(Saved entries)
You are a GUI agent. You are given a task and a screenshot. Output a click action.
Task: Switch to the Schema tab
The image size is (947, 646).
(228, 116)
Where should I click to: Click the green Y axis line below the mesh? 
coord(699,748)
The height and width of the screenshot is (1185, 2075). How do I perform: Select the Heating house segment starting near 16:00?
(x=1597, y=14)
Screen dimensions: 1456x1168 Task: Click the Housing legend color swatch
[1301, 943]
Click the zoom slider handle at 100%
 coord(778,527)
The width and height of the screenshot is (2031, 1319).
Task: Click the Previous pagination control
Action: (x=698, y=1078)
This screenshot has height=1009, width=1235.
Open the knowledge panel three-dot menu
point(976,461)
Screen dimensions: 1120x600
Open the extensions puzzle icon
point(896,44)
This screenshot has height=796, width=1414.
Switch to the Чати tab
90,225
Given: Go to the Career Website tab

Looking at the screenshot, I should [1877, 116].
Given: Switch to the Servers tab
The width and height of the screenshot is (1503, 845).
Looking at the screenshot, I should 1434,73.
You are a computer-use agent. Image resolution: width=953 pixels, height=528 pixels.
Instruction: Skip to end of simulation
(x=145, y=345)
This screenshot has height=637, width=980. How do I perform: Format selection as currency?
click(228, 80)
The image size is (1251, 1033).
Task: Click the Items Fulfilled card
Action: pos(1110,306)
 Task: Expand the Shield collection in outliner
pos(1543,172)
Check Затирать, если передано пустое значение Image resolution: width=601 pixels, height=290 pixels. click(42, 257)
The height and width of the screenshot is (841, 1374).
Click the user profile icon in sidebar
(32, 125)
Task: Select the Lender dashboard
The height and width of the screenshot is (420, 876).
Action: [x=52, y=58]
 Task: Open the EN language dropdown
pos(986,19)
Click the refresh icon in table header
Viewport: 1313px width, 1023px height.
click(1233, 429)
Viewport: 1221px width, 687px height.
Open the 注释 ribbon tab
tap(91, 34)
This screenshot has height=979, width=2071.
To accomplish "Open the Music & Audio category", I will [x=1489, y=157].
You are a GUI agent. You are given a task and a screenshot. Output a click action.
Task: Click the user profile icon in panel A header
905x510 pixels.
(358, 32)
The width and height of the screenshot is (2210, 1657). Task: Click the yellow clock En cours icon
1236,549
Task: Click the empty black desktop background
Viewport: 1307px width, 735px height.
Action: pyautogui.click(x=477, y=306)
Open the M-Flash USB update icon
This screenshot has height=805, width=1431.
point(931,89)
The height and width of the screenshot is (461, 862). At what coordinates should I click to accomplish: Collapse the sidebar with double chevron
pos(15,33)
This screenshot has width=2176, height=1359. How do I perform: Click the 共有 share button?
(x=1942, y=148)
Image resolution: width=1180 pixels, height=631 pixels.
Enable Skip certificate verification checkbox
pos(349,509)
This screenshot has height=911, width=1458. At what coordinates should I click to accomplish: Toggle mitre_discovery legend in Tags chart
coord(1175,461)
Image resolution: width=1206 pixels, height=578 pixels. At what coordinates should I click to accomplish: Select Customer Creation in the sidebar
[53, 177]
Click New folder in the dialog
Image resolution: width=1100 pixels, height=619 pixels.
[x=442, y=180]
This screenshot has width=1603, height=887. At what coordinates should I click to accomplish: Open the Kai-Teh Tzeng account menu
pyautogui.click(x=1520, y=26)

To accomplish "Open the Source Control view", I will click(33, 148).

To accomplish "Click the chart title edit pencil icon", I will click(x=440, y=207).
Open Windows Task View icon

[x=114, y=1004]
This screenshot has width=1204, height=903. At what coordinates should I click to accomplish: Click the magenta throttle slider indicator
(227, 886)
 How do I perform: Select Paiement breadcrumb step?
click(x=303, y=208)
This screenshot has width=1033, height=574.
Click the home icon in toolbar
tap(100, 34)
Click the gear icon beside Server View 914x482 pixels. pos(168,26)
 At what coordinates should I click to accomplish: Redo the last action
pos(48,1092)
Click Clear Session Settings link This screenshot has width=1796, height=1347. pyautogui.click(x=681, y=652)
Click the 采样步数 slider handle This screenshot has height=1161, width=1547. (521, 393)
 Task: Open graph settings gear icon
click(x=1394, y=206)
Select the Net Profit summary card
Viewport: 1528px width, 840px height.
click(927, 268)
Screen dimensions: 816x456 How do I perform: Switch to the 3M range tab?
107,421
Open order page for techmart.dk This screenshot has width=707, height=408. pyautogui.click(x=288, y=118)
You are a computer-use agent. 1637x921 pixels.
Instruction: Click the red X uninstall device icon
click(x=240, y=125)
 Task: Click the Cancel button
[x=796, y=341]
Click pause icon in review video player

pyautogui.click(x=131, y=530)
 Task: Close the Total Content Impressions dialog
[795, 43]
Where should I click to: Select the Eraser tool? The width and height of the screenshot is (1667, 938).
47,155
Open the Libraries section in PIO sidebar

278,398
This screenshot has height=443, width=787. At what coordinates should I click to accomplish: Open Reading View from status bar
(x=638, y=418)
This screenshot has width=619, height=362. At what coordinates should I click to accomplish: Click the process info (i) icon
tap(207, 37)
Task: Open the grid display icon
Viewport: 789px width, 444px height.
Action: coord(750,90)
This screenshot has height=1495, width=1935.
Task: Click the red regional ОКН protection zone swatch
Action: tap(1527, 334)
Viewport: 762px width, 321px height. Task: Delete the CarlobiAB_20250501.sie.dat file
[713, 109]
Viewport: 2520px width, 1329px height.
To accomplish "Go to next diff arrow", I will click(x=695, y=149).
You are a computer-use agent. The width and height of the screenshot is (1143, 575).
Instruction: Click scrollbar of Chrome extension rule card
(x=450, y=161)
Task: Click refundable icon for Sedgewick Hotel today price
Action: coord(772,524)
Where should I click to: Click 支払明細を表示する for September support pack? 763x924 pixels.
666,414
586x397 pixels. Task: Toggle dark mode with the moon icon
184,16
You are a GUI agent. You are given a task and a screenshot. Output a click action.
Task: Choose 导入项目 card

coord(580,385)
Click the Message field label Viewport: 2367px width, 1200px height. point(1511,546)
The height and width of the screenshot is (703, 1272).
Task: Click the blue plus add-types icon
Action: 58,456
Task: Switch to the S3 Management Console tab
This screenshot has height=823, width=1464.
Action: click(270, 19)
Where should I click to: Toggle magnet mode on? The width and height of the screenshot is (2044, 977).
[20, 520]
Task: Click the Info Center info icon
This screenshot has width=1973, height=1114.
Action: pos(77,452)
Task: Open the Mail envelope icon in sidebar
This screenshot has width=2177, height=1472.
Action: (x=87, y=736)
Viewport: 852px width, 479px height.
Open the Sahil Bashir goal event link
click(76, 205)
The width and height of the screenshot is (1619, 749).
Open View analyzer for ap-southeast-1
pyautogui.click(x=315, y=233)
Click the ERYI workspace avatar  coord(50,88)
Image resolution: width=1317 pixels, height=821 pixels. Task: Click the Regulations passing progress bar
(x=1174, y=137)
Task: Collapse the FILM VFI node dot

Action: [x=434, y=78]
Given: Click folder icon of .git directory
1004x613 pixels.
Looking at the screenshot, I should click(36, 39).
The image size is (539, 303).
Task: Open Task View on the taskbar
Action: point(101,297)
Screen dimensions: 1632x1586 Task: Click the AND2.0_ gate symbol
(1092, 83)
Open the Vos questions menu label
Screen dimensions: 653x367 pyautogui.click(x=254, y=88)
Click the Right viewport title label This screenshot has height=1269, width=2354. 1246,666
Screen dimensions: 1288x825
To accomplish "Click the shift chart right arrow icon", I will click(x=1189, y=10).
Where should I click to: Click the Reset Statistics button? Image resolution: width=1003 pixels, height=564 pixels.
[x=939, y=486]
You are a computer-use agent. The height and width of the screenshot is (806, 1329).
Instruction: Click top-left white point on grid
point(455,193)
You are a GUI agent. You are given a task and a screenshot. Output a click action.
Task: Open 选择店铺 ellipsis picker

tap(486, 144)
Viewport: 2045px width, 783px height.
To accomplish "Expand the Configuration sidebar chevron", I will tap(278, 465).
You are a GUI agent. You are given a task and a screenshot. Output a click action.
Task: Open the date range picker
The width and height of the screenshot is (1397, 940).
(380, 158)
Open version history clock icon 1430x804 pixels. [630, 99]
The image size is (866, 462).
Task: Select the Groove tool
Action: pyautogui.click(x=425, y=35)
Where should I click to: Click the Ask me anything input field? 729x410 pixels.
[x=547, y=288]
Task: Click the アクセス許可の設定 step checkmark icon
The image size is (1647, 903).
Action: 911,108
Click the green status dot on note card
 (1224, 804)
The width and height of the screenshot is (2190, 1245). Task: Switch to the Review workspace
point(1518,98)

_Problem requirements_
Copy every line of the records above, starting with the first, up to and including the line containing "Given: Switch to the Servers tab".

_Response to the task_
You are a GUI agent. You are given a task and a screenshot. Output a click action.
Task: Switch to the Schema tab
The image size is (947, 646).
(228, 116)
Where should I click to: Click the green Y axis line below the mesh? 
coord(699,748)
The height and width of the screenshot is (1185, 2075). How do I perform: Select the Heating house segment starting near 16:00?
(x=1597, y=14)
Screen dimensions: 1456x1168 Task: Click the Housing legend color swatch
[1301, 943]
Click the zoom slider handle at 100%
 coord(778,527)
The width and height of the screenshot is (2031, 1319).
Task: Click the Previous pagination control
Action: (x=698, y=1078)
This screenshot has height=1009, width=1235.
Open the knowledge panel three-dot menu
point(976,461)
Screen dimensions: 1120x600
Open the extensions puzzle icon
point(896,44)
This screenshot has height=796, width=1414.
Switch to the Чати tab
90,225
Given: Go to the Career Website tab

Looking at the screenshot, I should [1877, 116].
Given: Switch to the Servers tab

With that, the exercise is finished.